◆ Exercise goal: Records follow. Copy every line with "notification".

-- Supplied entries follows --

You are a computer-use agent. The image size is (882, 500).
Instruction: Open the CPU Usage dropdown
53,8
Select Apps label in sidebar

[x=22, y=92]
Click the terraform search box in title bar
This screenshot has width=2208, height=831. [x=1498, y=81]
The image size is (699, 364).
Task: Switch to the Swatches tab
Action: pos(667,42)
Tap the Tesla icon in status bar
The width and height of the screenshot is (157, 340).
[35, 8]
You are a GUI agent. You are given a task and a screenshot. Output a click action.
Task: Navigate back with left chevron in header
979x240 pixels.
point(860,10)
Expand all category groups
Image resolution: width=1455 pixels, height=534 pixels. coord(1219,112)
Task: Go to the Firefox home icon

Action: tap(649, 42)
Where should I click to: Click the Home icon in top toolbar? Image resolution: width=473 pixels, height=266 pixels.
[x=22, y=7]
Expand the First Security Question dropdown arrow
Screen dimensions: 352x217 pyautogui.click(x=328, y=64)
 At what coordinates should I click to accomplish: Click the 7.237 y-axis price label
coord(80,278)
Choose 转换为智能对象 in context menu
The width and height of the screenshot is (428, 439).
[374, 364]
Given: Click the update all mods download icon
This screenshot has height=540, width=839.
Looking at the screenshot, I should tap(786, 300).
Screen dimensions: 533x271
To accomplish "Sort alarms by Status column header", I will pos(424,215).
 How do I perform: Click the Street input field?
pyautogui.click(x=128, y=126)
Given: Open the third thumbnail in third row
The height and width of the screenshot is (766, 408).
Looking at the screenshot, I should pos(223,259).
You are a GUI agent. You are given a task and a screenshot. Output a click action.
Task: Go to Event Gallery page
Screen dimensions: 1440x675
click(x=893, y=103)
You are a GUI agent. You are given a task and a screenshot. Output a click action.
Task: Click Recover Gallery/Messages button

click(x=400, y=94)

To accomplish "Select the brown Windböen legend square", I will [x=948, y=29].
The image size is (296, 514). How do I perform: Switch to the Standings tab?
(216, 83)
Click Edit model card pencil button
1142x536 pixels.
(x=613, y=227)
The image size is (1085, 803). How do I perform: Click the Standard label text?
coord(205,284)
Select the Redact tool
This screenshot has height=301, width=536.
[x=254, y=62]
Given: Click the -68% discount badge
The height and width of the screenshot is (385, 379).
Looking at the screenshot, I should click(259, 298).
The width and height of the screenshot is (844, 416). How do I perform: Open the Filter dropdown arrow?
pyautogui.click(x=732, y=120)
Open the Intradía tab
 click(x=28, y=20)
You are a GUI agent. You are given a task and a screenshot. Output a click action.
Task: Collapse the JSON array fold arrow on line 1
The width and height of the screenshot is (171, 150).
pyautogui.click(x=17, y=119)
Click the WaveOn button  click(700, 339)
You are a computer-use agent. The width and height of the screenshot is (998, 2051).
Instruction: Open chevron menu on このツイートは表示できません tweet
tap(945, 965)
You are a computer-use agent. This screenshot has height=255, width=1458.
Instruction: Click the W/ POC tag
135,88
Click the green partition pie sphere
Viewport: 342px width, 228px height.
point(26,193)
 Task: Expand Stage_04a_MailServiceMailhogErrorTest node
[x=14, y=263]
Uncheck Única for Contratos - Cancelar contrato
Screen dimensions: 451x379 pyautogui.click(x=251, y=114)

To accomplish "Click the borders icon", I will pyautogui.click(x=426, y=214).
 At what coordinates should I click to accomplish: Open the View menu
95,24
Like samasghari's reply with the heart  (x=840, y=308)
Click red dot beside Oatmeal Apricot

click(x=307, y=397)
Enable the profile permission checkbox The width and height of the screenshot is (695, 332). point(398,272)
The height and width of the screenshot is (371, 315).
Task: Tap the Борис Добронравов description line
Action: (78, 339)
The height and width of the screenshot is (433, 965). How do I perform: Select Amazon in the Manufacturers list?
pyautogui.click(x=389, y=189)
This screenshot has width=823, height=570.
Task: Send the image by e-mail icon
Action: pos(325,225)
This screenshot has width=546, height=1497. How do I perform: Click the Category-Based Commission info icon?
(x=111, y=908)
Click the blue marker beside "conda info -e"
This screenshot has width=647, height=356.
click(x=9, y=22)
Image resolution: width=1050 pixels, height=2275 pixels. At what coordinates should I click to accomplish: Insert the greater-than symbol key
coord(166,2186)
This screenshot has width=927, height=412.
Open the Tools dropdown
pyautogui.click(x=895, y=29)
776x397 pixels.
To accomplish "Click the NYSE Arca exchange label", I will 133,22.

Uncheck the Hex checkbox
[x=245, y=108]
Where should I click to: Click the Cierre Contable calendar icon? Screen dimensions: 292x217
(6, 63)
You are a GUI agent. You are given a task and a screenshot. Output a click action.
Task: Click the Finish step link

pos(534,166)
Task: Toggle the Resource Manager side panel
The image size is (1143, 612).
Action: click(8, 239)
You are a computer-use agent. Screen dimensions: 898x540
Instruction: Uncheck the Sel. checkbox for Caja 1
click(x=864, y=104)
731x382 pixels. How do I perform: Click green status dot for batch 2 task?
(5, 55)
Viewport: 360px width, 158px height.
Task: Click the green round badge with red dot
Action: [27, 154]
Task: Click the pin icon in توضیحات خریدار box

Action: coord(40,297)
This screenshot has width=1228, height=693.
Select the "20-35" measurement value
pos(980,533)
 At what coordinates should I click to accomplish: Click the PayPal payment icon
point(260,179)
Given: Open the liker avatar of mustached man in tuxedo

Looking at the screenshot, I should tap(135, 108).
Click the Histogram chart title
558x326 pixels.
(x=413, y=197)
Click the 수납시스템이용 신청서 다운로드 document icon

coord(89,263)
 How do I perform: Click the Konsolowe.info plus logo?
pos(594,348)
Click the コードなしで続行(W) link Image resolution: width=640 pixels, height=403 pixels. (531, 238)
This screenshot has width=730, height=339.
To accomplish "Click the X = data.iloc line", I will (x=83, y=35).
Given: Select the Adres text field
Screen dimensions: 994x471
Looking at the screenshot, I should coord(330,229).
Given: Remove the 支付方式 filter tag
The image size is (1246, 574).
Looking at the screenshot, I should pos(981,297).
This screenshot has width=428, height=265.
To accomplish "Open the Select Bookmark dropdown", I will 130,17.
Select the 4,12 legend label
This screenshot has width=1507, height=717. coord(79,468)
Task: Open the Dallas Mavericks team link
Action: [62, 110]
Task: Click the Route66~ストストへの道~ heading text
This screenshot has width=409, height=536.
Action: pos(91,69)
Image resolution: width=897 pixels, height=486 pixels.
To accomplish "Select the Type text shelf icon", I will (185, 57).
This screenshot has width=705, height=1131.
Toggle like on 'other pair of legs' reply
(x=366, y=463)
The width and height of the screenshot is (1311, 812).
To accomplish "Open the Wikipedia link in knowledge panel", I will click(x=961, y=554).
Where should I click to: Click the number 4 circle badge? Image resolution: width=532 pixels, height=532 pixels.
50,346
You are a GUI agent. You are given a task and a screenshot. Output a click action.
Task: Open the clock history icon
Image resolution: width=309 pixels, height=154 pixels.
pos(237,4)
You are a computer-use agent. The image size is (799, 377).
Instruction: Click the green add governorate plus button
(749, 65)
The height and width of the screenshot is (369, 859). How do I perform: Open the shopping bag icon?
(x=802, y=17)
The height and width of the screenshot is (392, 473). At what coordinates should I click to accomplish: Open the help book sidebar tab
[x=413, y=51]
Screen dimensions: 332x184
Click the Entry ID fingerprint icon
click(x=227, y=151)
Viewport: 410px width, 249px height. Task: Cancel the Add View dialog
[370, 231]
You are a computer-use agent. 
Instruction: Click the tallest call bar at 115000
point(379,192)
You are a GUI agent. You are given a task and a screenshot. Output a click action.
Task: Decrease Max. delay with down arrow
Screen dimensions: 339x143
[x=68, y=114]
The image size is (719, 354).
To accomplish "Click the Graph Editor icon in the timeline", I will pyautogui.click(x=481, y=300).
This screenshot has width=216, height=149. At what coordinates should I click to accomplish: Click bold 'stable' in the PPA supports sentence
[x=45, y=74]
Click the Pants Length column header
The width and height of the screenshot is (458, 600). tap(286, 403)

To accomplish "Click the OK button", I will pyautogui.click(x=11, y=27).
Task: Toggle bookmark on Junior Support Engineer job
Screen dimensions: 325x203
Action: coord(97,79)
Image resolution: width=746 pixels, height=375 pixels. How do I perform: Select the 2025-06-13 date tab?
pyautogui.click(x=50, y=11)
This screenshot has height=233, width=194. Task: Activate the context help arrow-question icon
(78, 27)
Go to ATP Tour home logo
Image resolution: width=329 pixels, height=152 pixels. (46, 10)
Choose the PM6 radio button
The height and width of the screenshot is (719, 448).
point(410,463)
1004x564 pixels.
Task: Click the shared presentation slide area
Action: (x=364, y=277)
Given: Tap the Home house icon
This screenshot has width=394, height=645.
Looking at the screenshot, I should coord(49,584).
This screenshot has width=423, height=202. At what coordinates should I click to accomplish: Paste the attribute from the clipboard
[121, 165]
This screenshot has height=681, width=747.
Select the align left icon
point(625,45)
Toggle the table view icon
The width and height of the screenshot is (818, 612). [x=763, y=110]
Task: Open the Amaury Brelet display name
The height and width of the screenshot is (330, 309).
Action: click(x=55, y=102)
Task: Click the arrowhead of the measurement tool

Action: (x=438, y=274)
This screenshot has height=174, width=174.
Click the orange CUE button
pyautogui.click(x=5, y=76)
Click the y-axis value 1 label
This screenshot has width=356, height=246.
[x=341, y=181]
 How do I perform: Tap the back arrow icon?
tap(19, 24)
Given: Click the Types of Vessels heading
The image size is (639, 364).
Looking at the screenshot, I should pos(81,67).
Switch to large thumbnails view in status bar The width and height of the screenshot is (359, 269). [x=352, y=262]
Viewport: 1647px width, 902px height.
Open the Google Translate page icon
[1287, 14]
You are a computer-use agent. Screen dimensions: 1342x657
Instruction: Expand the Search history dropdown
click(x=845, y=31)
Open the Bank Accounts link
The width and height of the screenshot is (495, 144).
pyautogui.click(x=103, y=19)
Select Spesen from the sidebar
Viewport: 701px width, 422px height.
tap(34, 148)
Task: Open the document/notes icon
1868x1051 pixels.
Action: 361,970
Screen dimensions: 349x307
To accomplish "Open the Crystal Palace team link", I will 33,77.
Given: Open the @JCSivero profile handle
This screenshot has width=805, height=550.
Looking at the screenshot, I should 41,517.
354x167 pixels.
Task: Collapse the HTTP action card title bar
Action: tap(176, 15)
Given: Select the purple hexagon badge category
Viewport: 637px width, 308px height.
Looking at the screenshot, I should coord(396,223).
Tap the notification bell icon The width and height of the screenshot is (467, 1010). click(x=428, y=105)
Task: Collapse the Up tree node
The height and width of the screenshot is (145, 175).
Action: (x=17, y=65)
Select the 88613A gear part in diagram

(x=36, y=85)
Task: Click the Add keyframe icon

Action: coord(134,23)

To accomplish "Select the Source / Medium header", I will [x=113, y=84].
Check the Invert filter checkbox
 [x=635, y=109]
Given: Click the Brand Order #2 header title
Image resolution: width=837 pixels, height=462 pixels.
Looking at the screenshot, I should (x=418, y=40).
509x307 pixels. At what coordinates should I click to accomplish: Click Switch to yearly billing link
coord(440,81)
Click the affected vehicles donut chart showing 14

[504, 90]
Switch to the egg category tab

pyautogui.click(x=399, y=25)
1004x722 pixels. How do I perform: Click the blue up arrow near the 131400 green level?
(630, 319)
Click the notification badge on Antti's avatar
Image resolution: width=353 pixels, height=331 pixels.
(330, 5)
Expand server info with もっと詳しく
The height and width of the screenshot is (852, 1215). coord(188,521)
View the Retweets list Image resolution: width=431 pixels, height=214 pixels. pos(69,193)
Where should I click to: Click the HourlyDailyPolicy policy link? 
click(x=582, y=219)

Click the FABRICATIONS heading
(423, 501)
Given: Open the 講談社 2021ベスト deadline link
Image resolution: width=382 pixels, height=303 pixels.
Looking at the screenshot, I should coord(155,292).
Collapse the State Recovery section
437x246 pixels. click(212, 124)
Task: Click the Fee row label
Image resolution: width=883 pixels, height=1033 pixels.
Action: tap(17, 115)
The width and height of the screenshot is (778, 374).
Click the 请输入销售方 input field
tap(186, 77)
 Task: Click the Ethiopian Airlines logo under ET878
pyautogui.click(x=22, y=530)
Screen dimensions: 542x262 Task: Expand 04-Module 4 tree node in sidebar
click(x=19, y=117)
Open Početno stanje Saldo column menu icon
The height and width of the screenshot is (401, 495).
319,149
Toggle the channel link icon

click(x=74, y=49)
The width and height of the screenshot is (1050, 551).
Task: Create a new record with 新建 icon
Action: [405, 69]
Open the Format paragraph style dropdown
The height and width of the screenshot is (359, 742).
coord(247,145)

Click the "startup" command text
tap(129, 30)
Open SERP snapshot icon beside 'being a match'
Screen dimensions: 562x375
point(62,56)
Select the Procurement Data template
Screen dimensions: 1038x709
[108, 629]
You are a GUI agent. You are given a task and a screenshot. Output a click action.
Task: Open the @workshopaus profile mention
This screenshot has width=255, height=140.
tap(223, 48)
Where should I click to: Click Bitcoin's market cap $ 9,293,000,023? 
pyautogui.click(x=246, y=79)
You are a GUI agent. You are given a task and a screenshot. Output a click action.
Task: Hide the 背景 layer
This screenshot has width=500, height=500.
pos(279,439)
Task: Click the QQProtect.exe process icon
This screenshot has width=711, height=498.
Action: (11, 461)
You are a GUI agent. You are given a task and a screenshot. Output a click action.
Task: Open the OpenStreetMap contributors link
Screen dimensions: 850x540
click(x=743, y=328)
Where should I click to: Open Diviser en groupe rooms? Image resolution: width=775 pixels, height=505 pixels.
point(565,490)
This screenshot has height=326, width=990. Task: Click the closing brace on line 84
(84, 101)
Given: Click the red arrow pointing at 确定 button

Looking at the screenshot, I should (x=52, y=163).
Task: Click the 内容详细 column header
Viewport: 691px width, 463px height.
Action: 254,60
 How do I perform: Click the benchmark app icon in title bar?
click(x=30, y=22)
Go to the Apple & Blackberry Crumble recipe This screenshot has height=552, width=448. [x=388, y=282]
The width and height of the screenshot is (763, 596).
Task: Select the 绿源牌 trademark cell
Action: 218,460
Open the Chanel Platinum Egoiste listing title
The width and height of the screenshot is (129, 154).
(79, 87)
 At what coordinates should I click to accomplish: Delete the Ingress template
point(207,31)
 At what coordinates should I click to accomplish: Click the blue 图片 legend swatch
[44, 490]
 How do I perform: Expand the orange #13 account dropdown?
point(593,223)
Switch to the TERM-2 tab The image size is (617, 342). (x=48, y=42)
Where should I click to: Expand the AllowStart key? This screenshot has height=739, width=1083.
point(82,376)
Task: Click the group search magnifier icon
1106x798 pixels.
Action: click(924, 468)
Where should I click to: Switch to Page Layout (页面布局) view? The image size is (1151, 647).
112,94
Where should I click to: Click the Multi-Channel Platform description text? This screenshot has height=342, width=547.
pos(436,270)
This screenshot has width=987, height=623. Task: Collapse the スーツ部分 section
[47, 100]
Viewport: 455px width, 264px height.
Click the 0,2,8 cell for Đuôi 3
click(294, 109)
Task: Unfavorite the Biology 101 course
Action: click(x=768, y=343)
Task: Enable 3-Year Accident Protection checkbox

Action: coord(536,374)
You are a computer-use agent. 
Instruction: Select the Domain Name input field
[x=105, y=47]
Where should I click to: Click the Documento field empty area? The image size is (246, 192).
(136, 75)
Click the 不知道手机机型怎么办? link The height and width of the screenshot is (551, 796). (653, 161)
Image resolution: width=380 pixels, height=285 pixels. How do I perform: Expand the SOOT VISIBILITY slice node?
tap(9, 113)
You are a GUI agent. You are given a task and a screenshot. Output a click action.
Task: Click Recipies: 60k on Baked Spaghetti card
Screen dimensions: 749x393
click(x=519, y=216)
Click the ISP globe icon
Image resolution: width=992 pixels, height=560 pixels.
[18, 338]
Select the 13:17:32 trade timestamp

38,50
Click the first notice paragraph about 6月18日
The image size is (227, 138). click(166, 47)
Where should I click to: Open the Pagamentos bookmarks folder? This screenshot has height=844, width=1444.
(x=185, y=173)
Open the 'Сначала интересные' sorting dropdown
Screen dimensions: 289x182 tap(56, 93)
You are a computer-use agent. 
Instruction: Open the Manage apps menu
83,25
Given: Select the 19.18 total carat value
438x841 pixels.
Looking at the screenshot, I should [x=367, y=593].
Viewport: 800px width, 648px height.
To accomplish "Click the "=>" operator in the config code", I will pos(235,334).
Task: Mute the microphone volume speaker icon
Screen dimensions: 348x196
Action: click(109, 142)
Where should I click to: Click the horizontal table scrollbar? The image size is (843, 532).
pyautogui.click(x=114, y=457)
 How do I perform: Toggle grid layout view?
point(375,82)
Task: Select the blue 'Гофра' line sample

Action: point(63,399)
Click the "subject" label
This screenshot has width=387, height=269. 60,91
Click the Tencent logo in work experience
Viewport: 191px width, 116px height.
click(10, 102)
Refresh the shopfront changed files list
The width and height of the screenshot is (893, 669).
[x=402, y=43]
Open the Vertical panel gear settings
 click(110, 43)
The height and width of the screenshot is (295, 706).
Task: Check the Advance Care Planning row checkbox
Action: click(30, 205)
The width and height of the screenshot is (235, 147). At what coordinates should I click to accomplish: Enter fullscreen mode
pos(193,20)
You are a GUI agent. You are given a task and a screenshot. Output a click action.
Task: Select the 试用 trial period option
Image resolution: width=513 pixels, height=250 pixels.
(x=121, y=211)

-- Supplied entries concluded --

◆ Result of this exercise:
Tap the notification bell icon The width and height of the screenshot is (467, 1010). click(x=428, y=105)
Click the notification badge on Antti's avatar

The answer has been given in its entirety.